I was on a Southwest flight the other day and they offered free TV (if you have a wifi enabled device). So I decided to tune into some Olympics action. When else will I watch a speed skating match again? Probably in 4 years. Or maybe not.
But that was the event on the screen. The American’s were out and it was looking like the Dutch were going to sweep the podium for the 10,000 meters.
I know absolutely nothing about speed skating other than Dan Jansen did it back in the day. Well I should say, I KNEW nothing about it. Now I almost feel like an expert.
That’s one great thing about the Olympics. The announcers do a great job of educating the uneducated just enough in the short amount of time they’re tuned into an unfamiliar event.
I learned skaters have to cross the center “out of bounds” line twice to be disqualified. That the 10,000 meters is by far the toughest event for speed skaters. Some vomit after the event (unfortunately didn’t catch any of that on live TV this time).
I also learned that an illegal lane change cost Sven Kramer from the Netherlands the gold in 2010.
His coach, on the ice (coaches can scream from on the ice), told Sven at the last minute, on the final couple laps, to change lanes. Sven complied. And he got disqualified.
That’s the story in the Netherlands that EVERYONE knows. I say everyone because apparently over 1/3 of the entire Dutch population was tuning into this race. 7 million people (of the 17 million) tuned in. In the middle of the afternoon. On a work day. To watch Sven redeem himself.
That’s Super Bowl numbers in America.
Sven was the last athlete to compete. Everyone was rooting for him. His coach (the same one who made the mistake) was back on the ice.
But Sven’s teammate, the race prior, had just had the best race of his life and nearly broke (Sven’s) world record.
The pressure was on. Could Sven break his teammate’s time? And the world record? And take home the gold he lost?

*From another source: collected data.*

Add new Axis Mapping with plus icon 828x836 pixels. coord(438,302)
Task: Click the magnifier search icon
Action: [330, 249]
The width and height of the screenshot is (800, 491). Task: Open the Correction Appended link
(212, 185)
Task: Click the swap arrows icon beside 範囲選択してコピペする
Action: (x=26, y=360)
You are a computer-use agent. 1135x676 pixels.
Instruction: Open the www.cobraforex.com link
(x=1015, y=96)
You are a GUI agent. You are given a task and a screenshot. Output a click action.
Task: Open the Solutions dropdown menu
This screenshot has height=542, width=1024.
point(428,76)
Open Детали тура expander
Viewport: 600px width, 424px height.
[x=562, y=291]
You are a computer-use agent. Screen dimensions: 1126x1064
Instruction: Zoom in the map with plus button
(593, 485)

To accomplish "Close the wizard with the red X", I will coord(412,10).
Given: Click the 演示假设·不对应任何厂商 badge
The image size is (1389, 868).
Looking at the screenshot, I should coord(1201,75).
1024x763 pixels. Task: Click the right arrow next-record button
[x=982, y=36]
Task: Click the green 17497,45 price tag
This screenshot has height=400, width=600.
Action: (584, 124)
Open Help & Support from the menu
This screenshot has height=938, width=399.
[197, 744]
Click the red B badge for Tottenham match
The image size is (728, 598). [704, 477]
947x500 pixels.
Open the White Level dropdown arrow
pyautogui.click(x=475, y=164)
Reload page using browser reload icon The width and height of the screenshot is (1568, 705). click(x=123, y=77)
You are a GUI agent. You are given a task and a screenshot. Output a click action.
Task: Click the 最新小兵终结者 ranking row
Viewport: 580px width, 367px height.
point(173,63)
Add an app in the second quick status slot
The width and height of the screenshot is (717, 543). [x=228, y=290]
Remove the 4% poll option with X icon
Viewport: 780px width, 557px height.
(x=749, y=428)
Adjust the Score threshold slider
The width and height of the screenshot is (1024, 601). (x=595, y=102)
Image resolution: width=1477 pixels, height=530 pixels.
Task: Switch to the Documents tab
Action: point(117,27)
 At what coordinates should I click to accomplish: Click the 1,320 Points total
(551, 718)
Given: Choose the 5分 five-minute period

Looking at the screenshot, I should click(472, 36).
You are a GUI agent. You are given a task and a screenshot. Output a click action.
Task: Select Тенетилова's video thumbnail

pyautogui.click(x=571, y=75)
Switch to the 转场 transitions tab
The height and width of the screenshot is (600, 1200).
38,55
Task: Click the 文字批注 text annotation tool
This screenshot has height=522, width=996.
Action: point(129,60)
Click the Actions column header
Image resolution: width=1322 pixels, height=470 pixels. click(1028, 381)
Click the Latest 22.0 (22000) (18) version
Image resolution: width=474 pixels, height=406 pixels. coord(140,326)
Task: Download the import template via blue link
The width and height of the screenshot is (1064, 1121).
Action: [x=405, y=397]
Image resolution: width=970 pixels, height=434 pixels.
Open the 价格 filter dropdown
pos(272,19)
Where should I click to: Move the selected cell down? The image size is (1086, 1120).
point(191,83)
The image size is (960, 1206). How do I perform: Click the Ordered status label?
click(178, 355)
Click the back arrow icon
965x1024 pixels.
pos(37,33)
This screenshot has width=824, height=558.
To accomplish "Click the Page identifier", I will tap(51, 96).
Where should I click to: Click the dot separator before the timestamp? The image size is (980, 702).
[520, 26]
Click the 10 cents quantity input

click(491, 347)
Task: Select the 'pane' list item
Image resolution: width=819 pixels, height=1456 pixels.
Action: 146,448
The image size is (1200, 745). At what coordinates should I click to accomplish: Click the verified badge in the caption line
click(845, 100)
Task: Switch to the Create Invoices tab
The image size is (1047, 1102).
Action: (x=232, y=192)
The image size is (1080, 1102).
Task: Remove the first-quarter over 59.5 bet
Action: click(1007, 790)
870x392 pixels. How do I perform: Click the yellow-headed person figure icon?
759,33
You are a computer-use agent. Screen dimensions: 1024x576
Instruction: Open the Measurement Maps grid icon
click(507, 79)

His country held their collective breath for the 12:49:04 race.
He raced a jaw dropping time. But not fast enough to beat his teammate’s time of 12:44:45. Sven took home the silver.
I was as glued to the screen as the Dutch. I was cheering Sven on too. I had chills watching the flashbacks from 2010. His coach’s realization that he had cost his player the gold.
I even got my Southwest seat neighbor in on the action. Boy did I feel awesome when I explained the center out of bounds stipulation to her.
But not 60 minutes prior I couldn’t care less about speed skating. I didn’t know Sven Kramer from Kramer on Seinfeld. I couldn’t tell you a single speed skating event. Or a skater other than Dan Jansen.
But now? I nearly cried when Sven missed the gold by less than 5 seconds.
No one cares about your music now. You have to convince them to care. They need a story to latch onto.
What about your project makes you unique? What will get people to root for your success? What hardships have you overcome?
What is the story people will tell their friends when playing them your song?
It’s not enough to just have great music. You need a compelling story.
This story goes in your press release and in your bio. It’s the two sentences that Fallon will say introducing you on The Tonight Show.
Why does your band stand out? Do you have a story like Sven’s?